Today, the ride consists mainly of special effects using luminescent paint, lit by black-lights. Many scenes in the ride are based on horror stories, characters or films, such as Dracula and The Exorcist.

The ride has an open station, which is decorated with different creatures such as trolls, ghosts and witches (which have noticeably deteriorated over the years). The ride travels through the first section of scenes including a victim engulfed in cog wheels before going down a small drop in the station area and pulling up again to go into the second section featuring spiders, an exorcist girl in her bedroom and 3 skeleton cyclists. After the Trauma Towers ride at Blackpool Pleasure Beach closed at the end of the 2008 season, some of the scenes in Trauma Towers were reused in the Ghost Train ride, including the phantom who plays the organ.

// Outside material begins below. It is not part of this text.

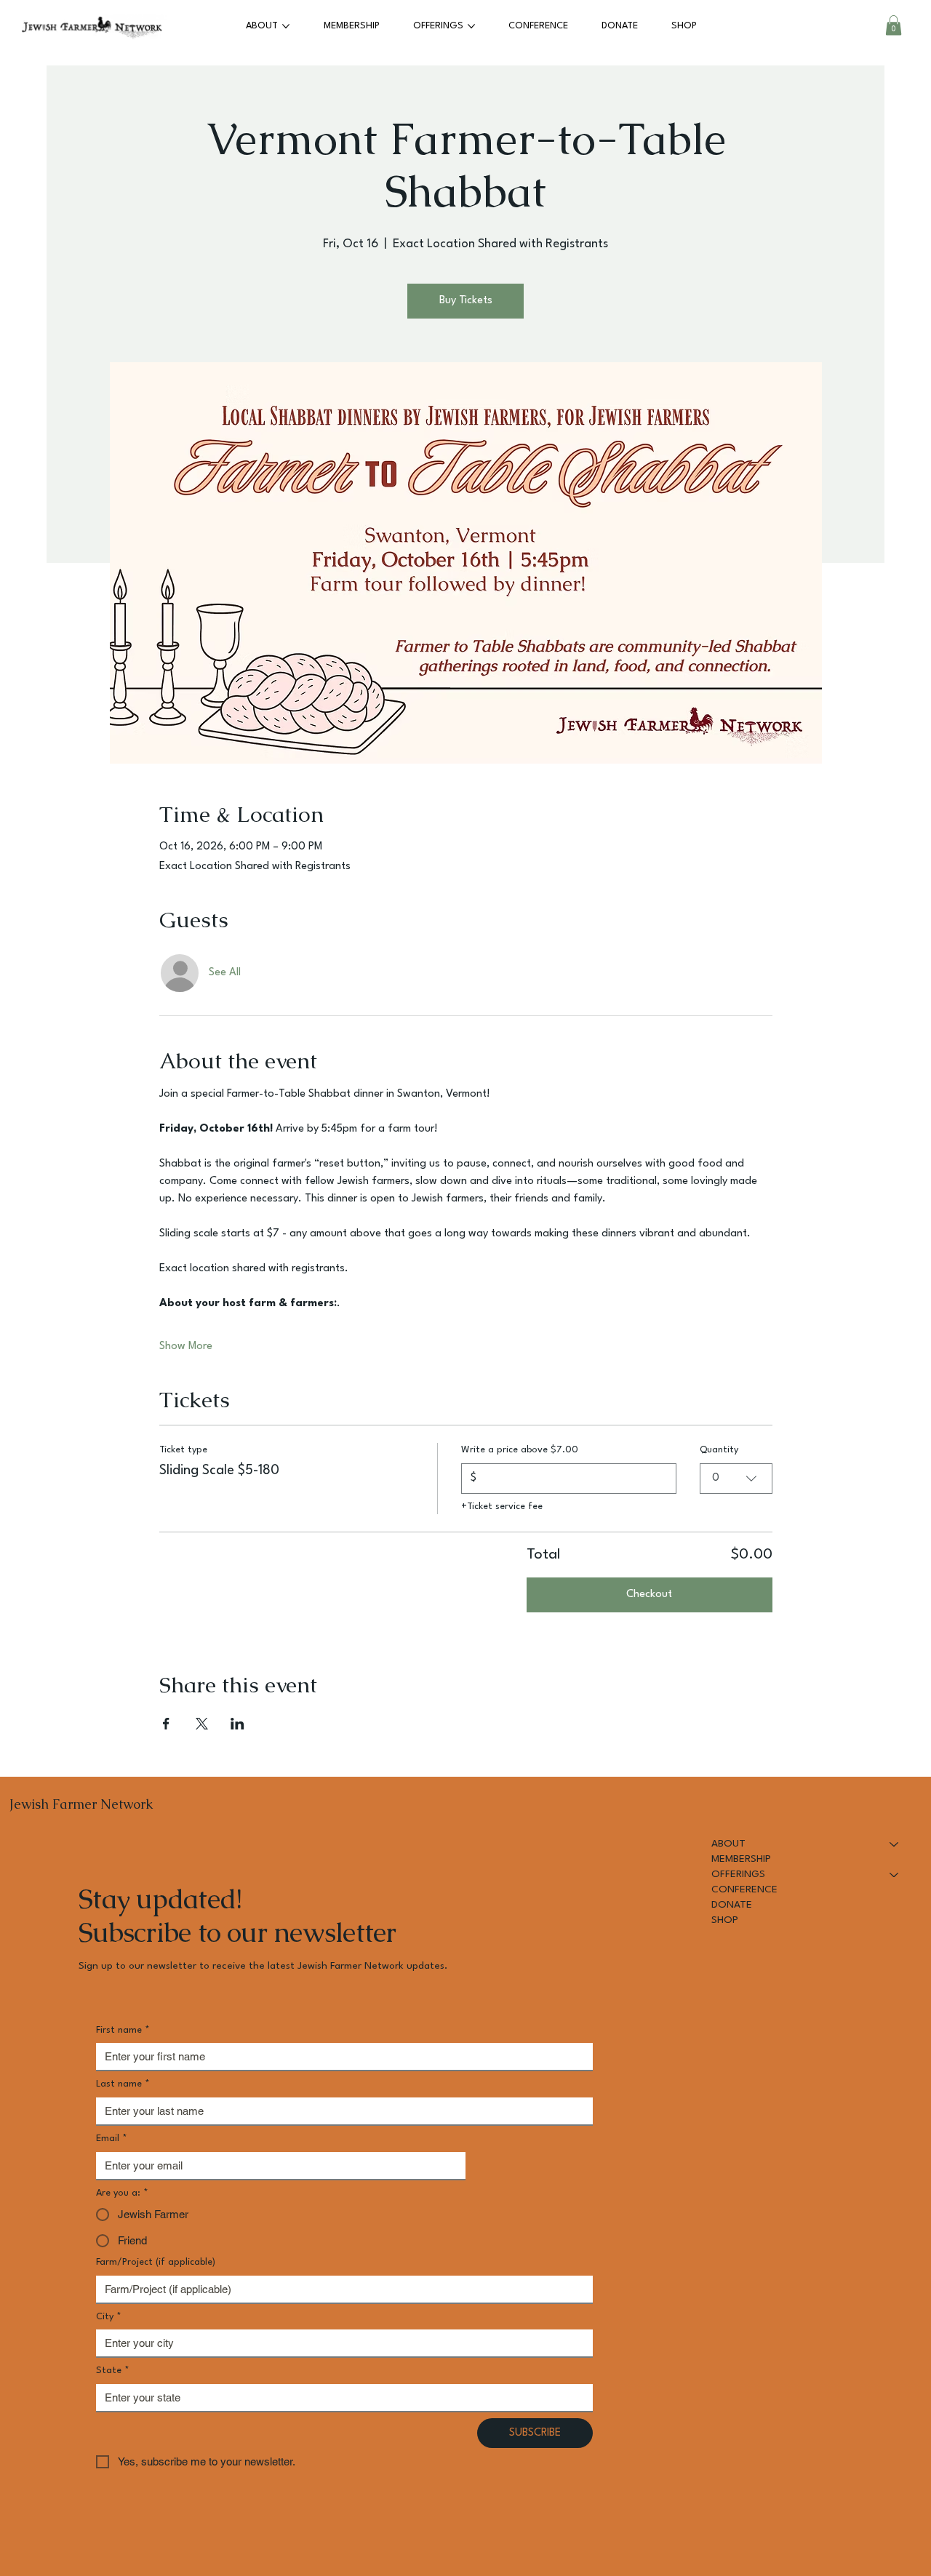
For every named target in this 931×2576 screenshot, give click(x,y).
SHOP (724, 1920)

A few of the changes to the ride include a flying skeleton head becoming a boiler and the druid scene becoming the exorcist girl. A whole section of the ride was changed from an Egyptian scene with a mummy and a spike coffin to a forest with corpses strapped to a gate and some snake-like creatures. It was also originally a single-level coaster with no dip, and the date of the last complete rebuild was 1957.

Music
The ride uses the song "Impressions of Sorcerer" by Tangerine Dream at some parts of the ride. The song was written for the film Sorcerer and notably the drum beat and electric guitar sections of the song have been removed for the ride.

Ghost sighting
Ghost Train has received media coverage for paranormal events reported by guests and staff over the years. Some attribute the mysterious activity to a ghost that locals call Cloggy, who is believed to be a former ride operator known to have worn clogs. In 2004, the ride was featured on an episode of Most Haunted Live!, a paranormal reality television series that performed an investigation at the park.